[Extracted data entries]
-- Opening Marker --

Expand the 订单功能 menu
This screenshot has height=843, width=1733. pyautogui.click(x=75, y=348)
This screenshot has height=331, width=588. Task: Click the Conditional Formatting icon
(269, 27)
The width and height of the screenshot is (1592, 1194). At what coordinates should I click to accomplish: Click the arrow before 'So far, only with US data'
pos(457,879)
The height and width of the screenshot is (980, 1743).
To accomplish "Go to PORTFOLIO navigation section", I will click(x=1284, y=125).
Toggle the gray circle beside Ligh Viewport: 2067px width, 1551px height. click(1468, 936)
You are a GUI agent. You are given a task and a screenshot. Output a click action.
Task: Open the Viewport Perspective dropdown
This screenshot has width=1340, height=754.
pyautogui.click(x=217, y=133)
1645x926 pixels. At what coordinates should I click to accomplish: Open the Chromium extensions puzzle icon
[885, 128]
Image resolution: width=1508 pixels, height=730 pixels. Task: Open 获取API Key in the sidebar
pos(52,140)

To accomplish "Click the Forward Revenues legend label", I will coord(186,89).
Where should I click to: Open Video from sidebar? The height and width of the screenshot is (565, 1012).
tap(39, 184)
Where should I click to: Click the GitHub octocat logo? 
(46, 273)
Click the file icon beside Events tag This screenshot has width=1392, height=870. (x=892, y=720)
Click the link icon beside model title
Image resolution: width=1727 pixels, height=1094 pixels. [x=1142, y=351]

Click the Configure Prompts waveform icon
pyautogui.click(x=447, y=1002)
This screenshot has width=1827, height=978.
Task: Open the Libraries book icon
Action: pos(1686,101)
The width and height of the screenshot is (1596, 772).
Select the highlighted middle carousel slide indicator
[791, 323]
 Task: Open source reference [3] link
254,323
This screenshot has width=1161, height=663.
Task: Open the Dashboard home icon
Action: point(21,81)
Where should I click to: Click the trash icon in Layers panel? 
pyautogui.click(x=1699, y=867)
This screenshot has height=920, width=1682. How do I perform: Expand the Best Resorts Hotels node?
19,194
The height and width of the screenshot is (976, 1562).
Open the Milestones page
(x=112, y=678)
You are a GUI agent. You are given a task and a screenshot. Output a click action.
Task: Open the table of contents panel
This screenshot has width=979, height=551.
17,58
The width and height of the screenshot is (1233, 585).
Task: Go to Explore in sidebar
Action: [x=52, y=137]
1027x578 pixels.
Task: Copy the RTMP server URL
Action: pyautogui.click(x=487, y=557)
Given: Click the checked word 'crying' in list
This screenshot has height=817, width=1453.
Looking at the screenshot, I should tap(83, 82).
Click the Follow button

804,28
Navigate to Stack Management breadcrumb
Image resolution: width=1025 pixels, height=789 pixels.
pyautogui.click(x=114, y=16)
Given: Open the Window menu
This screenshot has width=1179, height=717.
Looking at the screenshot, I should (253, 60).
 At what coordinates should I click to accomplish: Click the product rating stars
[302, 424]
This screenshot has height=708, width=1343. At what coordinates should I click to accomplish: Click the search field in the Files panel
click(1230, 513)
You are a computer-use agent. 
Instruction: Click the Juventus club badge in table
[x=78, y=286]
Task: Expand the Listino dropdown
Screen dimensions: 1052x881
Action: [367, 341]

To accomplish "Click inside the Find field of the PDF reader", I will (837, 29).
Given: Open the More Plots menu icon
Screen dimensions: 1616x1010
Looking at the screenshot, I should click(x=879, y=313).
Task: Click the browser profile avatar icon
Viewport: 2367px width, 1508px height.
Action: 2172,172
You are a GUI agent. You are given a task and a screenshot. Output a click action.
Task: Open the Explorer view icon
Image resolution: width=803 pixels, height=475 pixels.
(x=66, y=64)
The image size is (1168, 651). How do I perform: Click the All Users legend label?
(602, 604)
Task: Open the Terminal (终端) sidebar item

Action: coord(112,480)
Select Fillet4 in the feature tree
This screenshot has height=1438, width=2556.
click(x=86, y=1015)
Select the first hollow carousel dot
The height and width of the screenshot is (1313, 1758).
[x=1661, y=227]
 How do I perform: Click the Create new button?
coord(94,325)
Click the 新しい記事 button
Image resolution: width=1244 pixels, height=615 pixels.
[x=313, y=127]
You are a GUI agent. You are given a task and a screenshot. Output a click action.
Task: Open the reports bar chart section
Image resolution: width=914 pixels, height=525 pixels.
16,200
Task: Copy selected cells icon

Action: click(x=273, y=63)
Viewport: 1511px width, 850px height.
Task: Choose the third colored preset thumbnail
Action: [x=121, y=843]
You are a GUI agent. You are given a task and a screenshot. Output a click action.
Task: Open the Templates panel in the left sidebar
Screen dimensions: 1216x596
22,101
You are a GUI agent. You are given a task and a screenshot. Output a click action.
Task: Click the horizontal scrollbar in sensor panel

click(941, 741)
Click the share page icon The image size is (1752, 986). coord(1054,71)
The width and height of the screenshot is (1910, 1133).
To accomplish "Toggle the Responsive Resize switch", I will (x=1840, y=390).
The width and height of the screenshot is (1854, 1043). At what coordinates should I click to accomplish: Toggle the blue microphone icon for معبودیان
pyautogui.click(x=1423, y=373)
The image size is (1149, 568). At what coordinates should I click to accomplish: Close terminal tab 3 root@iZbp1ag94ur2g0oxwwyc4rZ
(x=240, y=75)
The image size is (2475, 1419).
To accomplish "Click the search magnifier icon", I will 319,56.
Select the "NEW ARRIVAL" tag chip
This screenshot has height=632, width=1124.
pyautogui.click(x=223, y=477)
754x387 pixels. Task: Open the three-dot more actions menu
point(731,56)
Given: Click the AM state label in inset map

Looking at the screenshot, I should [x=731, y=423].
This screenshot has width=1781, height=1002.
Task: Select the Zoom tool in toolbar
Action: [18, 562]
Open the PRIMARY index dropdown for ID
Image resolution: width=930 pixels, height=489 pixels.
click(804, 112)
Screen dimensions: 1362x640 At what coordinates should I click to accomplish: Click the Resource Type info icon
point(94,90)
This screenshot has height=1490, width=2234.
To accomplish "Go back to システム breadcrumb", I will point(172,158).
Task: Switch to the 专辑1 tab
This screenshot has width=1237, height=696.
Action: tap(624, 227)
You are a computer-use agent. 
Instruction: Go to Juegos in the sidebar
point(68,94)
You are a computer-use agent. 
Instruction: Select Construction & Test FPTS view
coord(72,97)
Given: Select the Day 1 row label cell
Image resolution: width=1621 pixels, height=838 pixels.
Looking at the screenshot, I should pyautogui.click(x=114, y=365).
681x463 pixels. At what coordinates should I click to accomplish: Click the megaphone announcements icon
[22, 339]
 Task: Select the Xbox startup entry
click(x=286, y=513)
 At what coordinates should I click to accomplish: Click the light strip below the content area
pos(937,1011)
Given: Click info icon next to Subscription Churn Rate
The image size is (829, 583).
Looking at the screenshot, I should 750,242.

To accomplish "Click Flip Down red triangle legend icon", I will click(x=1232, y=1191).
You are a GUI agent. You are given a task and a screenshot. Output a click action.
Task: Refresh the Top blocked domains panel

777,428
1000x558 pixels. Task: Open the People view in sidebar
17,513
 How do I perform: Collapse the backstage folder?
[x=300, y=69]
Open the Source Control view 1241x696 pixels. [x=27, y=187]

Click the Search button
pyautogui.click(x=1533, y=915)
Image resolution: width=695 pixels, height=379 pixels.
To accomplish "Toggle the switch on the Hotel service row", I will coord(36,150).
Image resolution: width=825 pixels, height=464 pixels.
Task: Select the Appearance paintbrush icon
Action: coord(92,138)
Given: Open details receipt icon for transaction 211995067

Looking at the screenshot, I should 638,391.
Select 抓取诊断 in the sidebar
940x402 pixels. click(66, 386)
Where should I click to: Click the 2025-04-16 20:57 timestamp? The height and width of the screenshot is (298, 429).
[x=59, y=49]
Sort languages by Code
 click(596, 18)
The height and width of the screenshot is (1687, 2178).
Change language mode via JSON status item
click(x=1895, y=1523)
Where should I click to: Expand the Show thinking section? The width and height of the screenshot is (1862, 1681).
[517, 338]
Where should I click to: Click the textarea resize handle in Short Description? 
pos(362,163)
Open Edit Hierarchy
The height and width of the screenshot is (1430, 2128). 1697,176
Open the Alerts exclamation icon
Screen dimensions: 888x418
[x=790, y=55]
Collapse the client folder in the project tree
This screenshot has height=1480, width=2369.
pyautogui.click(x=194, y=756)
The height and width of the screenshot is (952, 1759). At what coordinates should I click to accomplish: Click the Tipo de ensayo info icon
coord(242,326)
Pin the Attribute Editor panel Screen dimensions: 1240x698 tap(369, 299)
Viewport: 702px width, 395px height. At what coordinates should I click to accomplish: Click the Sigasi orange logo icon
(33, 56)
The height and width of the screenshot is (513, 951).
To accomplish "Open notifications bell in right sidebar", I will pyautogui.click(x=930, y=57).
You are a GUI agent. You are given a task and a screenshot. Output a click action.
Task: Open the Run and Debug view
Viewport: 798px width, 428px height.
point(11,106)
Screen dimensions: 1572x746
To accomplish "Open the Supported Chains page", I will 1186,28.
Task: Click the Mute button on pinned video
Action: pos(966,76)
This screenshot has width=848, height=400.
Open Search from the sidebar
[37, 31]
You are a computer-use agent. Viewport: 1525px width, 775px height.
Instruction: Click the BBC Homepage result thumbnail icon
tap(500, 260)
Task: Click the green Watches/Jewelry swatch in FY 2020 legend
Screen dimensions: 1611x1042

-- Closing Marker --

Find "Screen dimensions: 888x418" in the entries above and copy that whole line exactly, then each line after it through the line that contains "Pin the Attribute".

Screen dimensions: 888x418
[x=790, y=55]
Collapse the client folder in the project tree
This screenshot has height=1480, width=2369.
pyautogui.click(x=194, y=756)
The height and width of the screenshot is (952, 1759). At what coordinates should I click to accomplish: Click the Tipo de ensayo info icon
coord(242,326)
Pin the Attribute Editor panel Screen dimensions: 1240x698 tap(369, 299)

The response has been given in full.